§ ACTIVITY
What lines of the material hold the string "device"? Pull each of them out.
___ SUPPLIED DATA
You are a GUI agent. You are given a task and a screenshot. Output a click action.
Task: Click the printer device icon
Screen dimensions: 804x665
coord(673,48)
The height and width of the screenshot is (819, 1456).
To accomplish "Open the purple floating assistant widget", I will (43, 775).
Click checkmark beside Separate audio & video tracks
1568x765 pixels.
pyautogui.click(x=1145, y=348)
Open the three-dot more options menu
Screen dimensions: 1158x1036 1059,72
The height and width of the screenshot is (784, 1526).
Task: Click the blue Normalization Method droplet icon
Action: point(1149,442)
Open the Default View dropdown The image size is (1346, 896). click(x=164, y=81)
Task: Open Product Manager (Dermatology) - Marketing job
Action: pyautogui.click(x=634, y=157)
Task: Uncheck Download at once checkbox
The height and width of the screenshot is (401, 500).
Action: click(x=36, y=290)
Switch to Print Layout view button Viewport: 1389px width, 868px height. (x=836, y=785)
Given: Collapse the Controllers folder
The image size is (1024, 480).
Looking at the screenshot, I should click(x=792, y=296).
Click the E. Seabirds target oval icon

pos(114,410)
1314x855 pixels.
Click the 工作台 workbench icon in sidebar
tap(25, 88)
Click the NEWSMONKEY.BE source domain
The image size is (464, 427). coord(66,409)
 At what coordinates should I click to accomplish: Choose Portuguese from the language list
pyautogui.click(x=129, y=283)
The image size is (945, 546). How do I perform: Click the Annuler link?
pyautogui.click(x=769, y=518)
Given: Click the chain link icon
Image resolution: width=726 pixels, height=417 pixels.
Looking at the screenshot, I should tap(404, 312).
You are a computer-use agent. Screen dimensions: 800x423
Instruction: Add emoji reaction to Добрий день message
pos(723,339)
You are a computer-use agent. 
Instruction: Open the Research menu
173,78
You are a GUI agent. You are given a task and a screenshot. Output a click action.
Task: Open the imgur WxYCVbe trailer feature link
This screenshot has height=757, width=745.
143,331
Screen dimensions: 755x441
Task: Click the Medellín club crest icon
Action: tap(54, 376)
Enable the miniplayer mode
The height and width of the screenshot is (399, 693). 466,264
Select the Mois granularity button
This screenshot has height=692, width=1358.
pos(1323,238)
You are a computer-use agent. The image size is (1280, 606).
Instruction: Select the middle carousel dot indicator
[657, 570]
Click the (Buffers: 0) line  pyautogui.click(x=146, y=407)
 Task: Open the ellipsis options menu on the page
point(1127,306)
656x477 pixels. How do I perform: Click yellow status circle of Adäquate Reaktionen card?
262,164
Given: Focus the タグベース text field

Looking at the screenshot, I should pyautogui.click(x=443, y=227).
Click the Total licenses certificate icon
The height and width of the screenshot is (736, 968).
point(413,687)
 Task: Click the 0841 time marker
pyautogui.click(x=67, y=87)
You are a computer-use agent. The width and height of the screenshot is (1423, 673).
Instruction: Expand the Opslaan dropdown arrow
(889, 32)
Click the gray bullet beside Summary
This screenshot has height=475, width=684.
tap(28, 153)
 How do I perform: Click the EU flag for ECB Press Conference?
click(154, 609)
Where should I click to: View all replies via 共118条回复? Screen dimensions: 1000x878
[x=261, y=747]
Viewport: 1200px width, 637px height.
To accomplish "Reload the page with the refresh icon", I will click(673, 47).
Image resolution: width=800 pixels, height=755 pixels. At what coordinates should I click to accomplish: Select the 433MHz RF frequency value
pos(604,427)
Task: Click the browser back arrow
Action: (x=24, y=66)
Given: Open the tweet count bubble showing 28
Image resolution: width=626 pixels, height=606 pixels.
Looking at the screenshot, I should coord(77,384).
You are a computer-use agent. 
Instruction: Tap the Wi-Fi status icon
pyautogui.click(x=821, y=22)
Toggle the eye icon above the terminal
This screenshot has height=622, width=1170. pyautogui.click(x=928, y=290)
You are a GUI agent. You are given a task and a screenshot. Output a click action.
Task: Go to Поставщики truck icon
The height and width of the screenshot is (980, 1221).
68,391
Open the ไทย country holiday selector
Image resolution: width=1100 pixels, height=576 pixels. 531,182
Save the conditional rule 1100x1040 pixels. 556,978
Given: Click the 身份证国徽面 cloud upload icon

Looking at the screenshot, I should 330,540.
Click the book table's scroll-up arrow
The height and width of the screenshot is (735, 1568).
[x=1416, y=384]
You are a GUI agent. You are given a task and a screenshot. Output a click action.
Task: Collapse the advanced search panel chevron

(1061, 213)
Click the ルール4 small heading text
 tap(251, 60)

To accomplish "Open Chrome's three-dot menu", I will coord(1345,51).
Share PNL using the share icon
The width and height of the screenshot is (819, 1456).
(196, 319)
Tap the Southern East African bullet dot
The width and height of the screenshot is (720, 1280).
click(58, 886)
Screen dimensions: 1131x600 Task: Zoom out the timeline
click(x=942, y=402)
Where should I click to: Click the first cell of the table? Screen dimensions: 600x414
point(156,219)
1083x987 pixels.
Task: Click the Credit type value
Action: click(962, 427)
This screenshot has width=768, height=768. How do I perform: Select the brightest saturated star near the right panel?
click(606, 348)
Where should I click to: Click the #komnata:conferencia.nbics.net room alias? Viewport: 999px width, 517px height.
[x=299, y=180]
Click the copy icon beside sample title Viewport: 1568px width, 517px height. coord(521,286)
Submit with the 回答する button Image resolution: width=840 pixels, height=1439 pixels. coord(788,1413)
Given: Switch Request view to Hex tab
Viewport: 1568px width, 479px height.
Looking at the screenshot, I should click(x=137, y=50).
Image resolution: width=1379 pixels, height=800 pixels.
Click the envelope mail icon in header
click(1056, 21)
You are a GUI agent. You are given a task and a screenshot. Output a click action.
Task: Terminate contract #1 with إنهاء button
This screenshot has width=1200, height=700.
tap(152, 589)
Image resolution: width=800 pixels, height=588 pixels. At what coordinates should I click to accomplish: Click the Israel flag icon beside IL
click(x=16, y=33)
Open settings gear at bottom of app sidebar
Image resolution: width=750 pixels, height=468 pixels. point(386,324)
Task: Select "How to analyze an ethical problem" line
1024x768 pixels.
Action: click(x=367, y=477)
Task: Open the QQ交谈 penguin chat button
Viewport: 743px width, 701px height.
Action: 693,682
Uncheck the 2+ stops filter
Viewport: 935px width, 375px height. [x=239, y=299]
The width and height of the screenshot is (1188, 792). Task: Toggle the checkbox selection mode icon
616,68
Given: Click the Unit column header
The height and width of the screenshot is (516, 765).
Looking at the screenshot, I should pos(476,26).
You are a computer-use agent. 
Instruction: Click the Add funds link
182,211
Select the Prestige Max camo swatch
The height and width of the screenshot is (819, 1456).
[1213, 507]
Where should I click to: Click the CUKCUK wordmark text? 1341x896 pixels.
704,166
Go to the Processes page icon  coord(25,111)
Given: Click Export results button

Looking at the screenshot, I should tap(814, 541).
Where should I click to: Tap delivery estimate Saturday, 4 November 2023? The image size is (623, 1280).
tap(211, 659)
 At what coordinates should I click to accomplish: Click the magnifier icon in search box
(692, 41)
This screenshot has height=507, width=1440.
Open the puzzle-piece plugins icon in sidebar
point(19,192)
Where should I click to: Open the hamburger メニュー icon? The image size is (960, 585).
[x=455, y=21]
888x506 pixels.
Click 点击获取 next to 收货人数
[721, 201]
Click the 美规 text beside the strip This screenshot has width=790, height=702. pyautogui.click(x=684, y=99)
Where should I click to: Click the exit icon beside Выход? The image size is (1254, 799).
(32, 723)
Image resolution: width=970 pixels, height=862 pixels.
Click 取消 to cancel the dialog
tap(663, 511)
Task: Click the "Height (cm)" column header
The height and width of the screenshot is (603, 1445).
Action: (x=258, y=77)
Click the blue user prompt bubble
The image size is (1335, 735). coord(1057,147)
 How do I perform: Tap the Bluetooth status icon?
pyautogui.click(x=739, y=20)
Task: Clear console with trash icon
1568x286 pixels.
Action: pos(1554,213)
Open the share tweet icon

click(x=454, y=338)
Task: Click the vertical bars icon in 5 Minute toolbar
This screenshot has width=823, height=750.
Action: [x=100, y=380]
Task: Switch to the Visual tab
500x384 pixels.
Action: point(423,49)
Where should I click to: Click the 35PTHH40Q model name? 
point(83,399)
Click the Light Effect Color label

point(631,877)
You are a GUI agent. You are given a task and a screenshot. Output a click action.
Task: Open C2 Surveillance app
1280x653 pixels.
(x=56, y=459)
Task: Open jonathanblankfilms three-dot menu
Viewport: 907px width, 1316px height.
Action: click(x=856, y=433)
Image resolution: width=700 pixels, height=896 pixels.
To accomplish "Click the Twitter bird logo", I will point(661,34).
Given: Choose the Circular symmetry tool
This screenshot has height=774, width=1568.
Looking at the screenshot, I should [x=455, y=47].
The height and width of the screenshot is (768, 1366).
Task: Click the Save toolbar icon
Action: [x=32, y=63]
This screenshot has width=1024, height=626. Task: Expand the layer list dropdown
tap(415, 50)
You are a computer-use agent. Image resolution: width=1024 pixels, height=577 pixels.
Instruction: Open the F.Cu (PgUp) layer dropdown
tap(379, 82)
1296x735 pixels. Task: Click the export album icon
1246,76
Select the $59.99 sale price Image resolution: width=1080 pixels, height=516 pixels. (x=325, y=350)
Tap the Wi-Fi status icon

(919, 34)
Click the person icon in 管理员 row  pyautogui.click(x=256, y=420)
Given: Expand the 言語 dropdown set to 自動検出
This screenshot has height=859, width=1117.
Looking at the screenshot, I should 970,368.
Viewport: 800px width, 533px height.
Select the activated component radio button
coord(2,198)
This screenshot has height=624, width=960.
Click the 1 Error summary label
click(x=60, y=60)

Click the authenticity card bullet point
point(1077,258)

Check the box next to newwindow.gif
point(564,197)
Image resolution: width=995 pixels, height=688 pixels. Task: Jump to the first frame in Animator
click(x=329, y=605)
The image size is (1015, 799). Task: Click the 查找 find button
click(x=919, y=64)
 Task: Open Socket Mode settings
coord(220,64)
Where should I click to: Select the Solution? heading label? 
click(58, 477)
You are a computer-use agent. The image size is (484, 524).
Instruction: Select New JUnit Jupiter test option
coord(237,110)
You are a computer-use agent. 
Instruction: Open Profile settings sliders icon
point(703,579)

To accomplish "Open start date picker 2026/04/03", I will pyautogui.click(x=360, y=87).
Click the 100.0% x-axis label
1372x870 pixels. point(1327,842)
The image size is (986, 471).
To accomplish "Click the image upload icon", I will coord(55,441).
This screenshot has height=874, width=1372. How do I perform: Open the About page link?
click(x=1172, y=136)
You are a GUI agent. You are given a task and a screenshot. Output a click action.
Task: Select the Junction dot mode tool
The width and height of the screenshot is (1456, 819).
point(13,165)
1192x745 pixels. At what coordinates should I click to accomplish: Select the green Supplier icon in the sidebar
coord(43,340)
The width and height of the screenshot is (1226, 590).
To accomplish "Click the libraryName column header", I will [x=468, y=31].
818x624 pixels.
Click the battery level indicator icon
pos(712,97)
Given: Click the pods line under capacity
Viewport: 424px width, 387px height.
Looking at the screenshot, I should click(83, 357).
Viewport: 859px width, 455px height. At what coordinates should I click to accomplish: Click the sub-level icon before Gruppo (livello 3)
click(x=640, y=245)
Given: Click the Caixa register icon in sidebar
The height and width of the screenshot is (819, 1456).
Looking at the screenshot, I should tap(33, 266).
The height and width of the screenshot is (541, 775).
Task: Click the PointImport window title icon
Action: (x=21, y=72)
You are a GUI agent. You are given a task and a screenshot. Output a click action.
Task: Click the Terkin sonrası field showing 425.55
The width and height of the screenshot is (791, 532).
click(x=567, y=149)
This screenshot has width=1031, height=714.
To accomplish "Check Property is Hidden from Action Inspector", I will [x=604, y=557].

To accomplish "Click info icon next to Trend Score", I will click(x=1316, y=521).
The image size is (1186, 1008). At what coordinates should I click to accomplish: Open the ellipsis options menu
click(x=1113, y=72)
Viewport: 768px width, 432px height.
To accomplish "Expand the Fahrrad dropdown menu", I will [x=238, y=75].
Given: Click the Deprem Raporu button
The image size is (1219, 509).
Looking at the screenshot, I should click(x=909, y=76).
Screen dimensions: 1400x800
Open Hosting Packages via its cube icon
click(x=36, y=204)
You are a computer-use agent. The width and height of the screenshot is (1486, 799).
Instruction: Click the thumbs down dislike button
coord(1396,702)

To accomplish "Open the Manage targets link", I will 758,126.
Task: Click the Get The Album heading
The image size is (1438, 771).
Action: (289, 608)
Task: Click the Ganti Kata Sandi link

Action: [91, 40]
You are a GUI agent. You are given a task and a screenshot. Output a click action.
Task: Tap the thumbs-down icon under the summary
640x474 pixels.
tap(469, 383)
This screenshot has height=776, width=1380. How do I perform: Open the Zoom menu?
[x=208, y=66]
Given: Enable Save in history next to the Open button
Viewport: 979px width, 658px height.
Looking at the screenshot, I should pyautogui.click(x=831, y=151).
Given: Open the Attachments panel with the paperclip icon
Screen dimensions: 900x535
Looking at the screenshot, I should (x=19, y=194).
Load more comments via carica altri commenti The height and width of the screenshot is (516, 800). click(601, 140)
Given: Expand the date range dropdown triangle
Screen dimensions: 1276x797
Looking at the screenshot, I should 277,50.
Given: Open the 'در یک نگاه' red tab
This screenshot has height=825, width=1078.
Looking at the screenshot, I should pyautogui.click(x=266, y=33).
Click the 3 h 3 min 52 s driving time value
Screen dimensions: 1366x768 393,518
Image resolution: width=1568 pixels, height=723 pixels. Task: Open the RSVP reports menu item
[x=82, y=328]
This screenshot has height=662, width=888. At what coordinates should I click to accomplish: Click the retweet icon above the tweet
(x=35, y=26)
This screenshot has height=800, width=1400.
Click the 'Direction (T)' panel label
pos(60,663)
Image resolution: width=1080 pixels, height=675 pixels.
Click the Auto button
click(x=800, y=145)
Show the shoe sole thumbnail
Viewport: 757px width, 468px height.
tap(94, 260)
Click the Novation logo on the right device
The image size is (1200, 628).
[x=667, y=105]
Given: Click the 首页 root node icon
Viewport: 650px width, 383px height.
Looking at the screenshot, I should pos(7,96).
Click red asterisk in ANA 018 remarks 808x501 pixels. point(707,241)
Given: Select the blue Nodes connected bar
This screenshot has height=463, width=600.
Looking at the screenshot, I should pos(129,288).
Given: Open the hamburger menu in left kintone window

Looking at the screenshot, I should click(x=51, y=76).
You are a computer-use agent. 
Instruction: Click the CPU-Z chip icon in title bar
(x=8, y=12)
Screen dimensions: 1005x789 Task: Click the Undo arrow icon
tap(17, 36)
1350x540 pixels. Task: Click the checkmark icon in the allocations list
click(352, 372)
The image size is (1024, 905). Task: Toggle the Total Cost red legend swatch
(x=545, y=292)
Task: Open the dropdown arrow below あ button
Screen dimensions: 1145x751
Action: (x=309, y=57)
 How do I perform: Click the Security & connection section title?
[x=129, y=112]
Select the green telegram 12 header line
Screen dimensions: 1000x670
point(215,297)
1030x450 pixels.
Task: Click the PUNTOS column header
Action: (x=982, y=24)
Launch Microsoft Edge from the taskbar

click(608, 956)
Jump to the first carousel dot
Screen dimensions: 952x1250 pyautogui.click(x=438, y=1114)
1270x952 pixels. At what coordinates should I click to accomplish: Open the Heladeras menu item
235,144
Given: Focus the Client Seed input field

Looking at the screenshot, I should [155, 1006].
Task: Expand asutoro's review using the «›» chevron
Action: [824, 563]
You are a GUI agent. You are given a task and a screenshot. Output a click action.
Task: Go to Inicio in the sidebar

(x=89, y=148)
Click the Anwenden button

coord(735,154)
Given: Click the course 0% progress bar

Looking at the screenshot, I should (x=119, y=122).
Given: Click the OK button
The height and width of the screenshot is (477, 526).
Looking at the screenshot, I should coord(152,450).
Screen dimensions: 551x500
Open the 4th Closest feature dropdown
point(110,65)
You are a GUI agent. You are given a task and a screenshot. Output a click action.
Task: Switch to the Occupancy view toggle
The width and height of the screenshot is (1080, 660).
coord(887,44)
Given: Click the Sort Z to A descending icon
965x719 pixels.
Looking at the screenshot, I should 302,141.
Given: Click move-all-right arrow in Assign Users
______
§ RESPONSE BOX
Task: Click the printer device icon
Click the Novation logo on the right device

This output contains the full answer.